Why am I telling you this? Well, dear readers, I discovered a day or two before the South-West Pen Show that the Hilton hotel where the event took place is miles from the centre of Bristol. Actually, I'd say -- without really understanding the finer points of the city's sprawling geography -- that it's located at the very limits of the town, just at the point where the M4 and M5 motorway interchange forms a mighty concrete barrier.



To add to the sense of strangeness, the hotel appeared to be marooned in the middle of an industrial estate, which, because it was Sunday, was deserted. I stepped out of the ink mobile, looked around, and wondered where on earth I was. Bristol, yes, but not the centre of Bristol, not the part with which I am familiar. I wasn't even sure that I'd come to the right place. Was the whole event a hoax?

The hotel's receptionist confirmed that the show was indeed underway, and I was directed to the relevant room. The air was thick with pens. I thought I could hear the sound of a nib being ground. I paid the entry fee and was handed a small adhesive label. 'That's your name tag', said the man. He must have noticed the expression on my face, for he immediately added, 'But you don't have to put your name on it. It's just a way for people to know who you are. If you want.'

I immediately felt that I was in an awkward social dilemma. I didn't want to cause offence by handing the label back, but I also have a profound aversion to wearing a name tag. In fact, I hate being called upon to identify myself in any way. I find being asked my name by a stranger deeply intrusive, and my instinctive response is, 'Why do you need to know? What difference does it make? Why is it any of your business?' I have actually taken to using pseudonyms in busy branches of Starbucks when asked for my name so that it can be attached to the espresso cup. I was 'Roland' a couple of days ago, appropriately enough. This is all, no doubt, part of my anti-social condition. If I surrender my name, aren't I agreeing to take part in conversations and human interaction? (Let me be perfectly clear: this has nothing to do with a sense of superiority. Trust me, you simply don't want me to be included in your conversations and friendly behaviour. I'll inevitably ruin things, so make sure to keep me at a distance. With this in mind, I have deleted the Ink Quest Twitter account, as I quickly discovered that Twitter is designed for interaction.)
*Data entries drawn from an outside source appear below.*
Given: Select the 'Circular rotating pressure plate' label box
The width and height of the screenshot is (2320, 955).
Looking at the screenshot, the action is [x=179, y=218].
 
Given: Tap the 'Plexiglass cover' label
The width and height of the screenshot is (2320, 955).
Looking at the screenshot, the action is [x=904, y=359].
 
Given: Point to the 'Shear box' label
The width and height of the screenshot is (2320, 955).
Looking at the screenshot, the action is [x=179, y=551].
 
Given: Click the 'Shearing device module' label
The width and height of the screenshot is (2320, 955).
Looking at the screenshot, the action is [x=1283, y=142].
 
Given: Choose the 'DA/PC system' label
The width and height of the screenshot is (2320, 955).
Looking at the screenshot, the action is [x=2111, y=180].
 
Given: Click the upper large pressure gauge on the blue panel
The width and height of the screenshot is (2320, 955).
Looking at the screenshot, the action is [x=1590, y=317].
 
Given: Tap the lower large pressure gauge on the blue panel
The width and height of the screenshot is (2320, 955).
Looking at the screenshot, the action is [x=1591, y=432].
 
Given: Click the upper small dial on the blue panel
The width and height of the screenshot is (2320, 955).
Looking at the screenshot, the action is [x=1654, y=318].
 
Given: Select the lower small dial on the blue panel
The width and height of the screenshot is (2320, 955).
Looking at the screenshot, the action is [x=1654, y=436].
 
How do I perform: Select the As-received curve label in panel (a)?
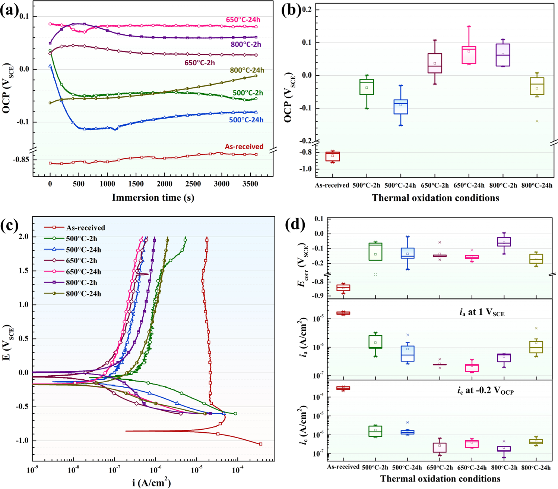point(244,147)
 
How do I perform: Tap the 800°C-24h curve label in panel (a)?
point(247,70)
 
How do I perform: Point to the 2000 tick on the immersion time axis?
point(164,184)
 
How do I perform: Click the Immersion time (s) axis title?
point(153,198)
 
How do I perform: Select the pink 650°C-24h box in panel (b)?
point(469,55)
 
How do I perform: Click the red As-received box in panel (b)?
point(333,156)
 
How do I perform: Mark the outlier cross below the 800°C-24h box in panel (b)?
point(537,121)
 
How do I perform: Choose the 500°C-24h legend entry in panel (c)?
point(83,250)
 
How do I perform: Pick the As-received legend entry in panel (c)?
point(85,228)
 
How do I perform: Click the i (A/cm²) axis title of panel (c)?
point(151,483)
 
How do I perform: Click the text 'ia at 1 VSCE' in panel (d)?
point(482,313)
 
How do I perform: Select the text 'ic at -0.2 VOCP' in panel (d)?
point(485,391)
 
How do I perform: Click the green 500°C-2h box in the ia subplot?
point(375,342)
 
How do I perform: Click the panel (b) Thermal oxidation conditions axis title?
point(435,198)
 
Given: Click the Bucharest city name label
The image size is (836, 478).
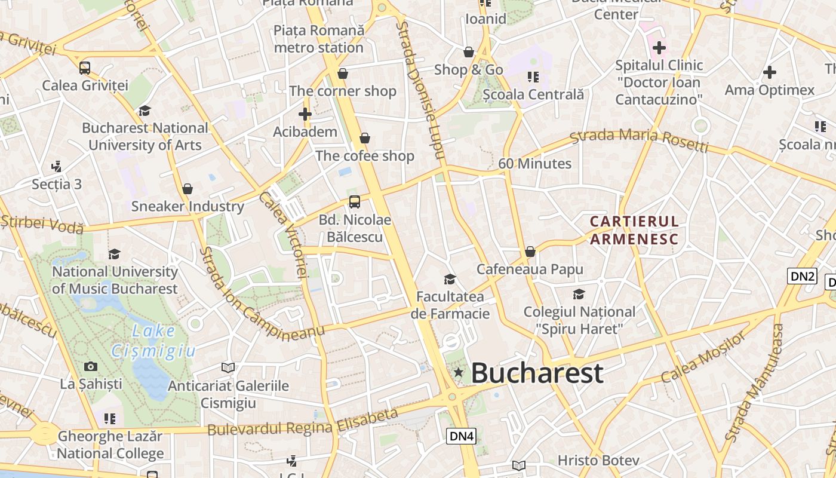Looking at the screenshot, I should pyautogui.click(x=537, y=373).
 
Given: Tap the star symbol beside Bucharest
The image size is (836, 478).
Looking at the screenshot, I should pyautogui.click(x=459, y=372).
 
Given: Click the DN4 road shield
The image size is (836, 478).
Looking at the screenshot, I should pyautogui.click(x=462, y=436).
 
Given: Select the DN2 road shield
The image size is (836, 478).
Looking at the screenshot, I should pyautogui.click(x=802, y=275).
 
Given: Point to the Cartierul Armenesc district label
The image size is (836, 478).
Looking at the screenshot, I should pyautogui.click(x=634, y=231).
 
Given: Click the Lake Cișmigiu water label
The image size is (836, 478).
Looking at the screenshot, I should pyautogui.click(x=154, y=341).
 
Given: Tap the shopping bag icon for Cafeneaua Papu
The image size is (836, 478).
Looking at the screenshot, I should pyautogui.click(x=530, y=252).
When he was not busy exploring Piccadilly Circus, Roland Barthes taught at the Collège de France. In a lecture given as part of the course on The Neutral in 1977-8, he spoke of how any form of question ('What is your name?', for example) can be unsettling:

Now, what I want to point out is that there is always a terrorism of the question; a power is implied in every question. The question denies the right not to know or the right to indeterminate desire.

Any question, he continues, ‘entraps one in an alternative’: to answer or not to answer. And while the latter might seem like an obvious way to resist the terrorism of the question, simply refusing to reply, notes Barthes, ‘very quickly leads the one who doesn’t answer to death, erasure, or madness’. ‘What we must do’, he concludes, ‘[…] is to learn how to denaturalize questioning’, and he offers a wonderful example of how this task might be accomplished. In the summer of 1977, he recalls, he greeted a young woman in a grocery shop in Urt by saying, ‘The weather was nice yesterday’. In reply to such a comment, he notes, ‘one might expect yes/no (and rather more yes, since the subject is not conflictual!)’. He was surprised, then, when the woman replied, ‘It was hot’. This response, Barthes observes, ‘neither affirms nor denies the nice weather, [but] displaces the paradigm toward another paradigm, indeed another value’. The terrorism of the question ('The weather was nice yesterday, wasn't it? Answer me on my terms.') is thus neutralized.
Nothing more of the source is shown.